Estamos ameaçados pela cegueira da segurança, da intolerância, do preconceito...,  e aqueles que são diferentes nos parecem estranhos. As telas frias dos aparelhos eletrônicos tiram o brilho e o calor de nosso olhar e petrificam o nosso coração. Vivemos cegos pela pressa e pelo auto-centramento; e as rupturas humanas, as divisões e o ódio, embotam nossos sentidos e nos cegam a respeito de nossa unidade essencial.

É preciso deixar que o Evangelho e os outros vão nos tirando as vendas, vão nos curando a visão, vão nos despertando para que possamos chegar a ser homens e mulheres de olhos grandes, que contemplam a vida em sua profundidade e em sua vulnerabilidade, e também em suas infinitas possibilidades.

Sabemos que toda a realidade nos entra pelas janelas de nossos olhos. Cultivar a espiritualidade em nossa vida cotidiana tem a ver com aprender a olhar de outra maneira, e aprender a observar sem qualificar, sem medir, sem emitir juízo, simplesmente, recebendo o que existe, deixando-o ser, dando-lhe espaço.
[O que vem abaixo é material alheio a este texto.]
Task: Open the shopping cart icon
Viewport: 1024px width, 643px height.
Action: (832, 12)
Uma visão sadia, é aquela que sabe ver o outro no melhor de si mesmo, em seu mistério único, em sua originalidade, em todo seu potencial latente ainda por acontecer; e que sabe também aceitar suas arestas, sua parte de sombra, sem rejeitar nada. Um olhar que descobre uma sensibilidade por debaixo da aparente aspereza, que reconhece a benção que se oculta por detrás da ferida. Um olhar amável e incondicional que oferece o espaço para que os nós existenciais comecem a se desatar e a vida possa fluir.

Que possamos olhar através dos outros e ativar dentro de nós aquela bem-aventurança: “Ditosos vossos olhos porque vêem” (Mt 13,16).
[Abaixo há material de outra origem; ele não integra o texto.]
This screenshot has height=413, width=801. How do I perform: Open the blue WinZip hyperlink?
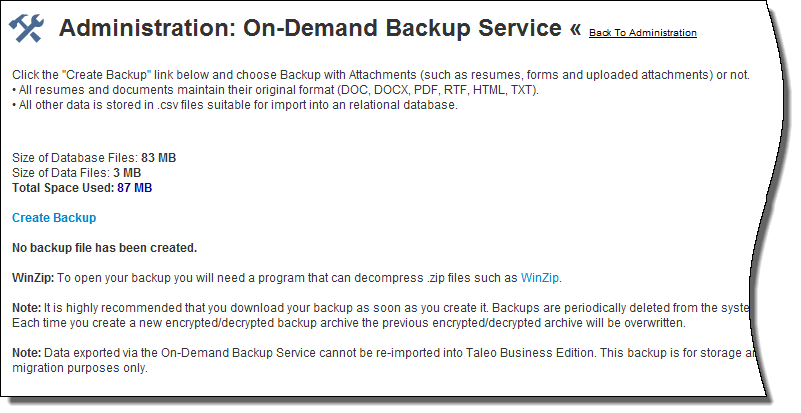(541, 277)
A oração é o ambiente natural para mobilizar-nos, expandir nosso olhar e preparar-nos para o grande salto da vida: um novo projeto, um novo compromisso, uma nova missão...
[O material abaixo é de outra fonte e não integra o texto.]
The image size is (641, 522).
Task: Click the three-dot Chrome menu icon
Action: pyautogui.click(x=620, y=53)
Texto bíblico:  Mc 10,46-52

Na oração: Chegaremos algum dia a aprender, como Jesus, a olhar através dos olhos dos simples e pequenos deste mundo?

Quando nos abrimos a outros olhares, quando chegamos a poder olhar pelos olhos daqueles que estão em um lado da vida diferente do nosso, expande-se em nós a capacidade de perceber e agradecer a realidade.

Nosso modo de olhar depende do lugar onde pisamos: olhar burguês, olhar preconceituoso, olhar intolerante...

- Faça um pequeno exercício de “olhar a si mesmo” com o olhar do pobre, do excluído, daquele que pensa e sente diferente... Como você se sente?